The neuromuscular effect
If one of your lower back nerves feels like it is on fire and nearby muscles have tightened, just hang upside down in the Yoga Monkey Massage Swing. The pressure of the swing pushes deep into your lower back muscles until the nerve is stimulated. This is intense and you feel the beginning of that electric shock feeling as the localised contact has now interrupted the normal activity of the nerve and the muscle can begin to relax. The sensation is a glorious release of pressure similar to acupuncture. This pressure can also loosen chronic muscle knots and dead fibrous muscle tissue and encourage more blood to the area to stimulate muscle fibre repair.

Relaxation and cleansing of muscles
Some people constantly look like they are shrugging their shoulders and saying ‘I dunno’. They are likely stressed and their muscles are tight as a result. This is where muscle fibres are in constant contraction have a reduced blood flow, meaning they don’t get the oxygen needed to fuel proper muscle function.

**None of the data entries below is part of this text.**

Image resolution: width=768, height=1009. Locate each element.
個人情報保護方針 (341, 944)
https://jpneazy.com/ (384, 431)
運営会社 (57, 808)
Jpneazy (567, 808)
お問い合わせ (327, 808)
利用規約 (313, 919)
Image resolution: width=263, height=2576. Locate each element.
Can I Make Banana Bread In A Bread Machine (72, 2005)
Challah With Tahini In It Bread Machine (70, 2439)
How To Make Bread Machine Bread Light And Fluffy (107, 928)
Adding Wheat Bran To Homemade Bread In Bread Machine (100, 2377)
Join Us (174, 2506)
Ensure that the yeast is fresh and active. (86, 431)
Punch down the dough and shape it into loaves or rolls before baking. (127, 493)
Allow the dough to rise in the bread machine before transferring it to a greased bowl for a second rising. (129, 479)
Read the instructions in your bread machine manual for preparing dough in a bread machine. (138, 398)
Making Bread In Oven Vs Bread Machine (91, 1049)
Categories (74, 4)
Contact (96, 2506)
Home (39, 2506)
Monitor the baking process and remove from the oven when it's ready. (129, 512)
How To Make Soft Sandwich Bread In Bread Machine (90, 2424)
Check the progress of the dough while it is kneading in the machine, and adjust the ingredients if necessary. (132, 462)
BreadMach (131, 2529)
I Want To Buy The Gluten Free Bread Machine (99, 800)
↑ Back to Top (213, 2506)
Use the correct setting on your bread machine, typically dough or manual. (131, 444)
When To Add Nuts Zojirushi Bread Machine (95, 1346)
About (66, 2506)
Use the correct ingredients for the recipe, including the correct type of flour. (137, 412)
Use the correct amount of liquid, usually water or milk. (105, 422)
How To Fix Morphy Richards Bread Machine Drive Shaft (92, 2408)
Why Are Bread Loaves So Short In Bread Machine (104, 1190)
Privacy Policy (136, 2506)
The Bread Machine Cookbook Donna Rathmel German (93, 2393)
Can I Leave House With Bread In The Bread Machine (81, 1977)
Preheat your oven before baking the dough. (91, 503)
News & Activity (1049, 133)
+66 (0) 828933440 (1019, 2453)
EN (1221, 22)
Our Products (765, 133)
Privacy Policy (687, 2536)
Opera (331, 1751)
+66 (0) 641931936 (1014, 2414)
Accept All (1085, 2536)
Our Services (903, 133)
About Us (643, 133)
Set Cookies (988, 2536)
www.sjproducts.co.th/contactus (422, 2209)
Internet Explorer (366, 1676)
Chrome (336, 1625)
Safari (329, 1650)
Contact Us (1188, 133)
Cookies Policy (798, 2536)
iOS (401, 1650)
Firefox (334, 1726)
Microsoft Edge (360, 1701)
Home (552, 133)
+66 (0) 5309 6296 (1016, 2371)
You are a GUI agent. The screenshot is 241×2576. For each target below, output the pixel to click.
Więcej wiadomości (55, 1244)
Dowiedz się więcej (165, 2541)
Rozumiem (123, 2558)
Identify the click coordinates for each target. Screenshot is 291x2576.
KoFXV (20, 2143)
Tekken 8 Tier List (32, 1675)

As the muscle is not working, there is no relaxing and contracting motion to make the lymph system pump waste chemicals out of the muscles and back into the blood. The solution is simple – hanging upside down uses gravity to send waste chemicals through the lymph system and out the exit points in the chest to the veins of the cardio-vascular system.  Normally the lymph system has to work against gravity and does not benefit from a heart pump like the cardiovascular system. Also, as the muscle is now stretched by the inversion, there is more space for blood to enter the muscle and encourage healthy muscle function. You can find a bit more information about this here or here.

Meditation – Take the weight of the world off your shoulders and turn the world upside down, literally
During hanging inversions, your muscles can suddenly relax as there is no need for them to do their normal job of keeping you upright and balanced. With no need for your muscles to contract, the Golgi tendon sensor, which is designed to protect tendons from tearing from excessive contraction, has no job. Your muscles just stretch passively. As the stretch is slow and gentle, the sensors designed to protect against muscle tears: the ‘muscle spindles’, also have a reduced job. As the sensors in the back muscles have less to do, the nerves do not have to send as many electrical signals back and forth to the spinal cord. This is called a reduction in ‘electromyographic’ (EMG) activity. Reduced EMG means your muscles are calmer and your body is less active, and your mind has a chance to shut off and calm down. Also, the sense of balance in your ear, which works together with your eyes and muscles to stop you from falling over, is not needed, So, just hang, lose balance and get chilling!

Wake up!
Being upside down makes it easier for blood to go to the brain and nourish it with blood and oxygen needed for optimum brain function.

Have a yogic poo!
If you’re constipated, one cause may be that the food is struggling to fight gravity and make it up the ascending colon. Being upside down gives your yogi poo a flying start on its minging journey. Stomach massage in a clockwise direction can also finish off the job. It’s probably better to make sure you’re not inverted when faecal evacuation actually begins, however.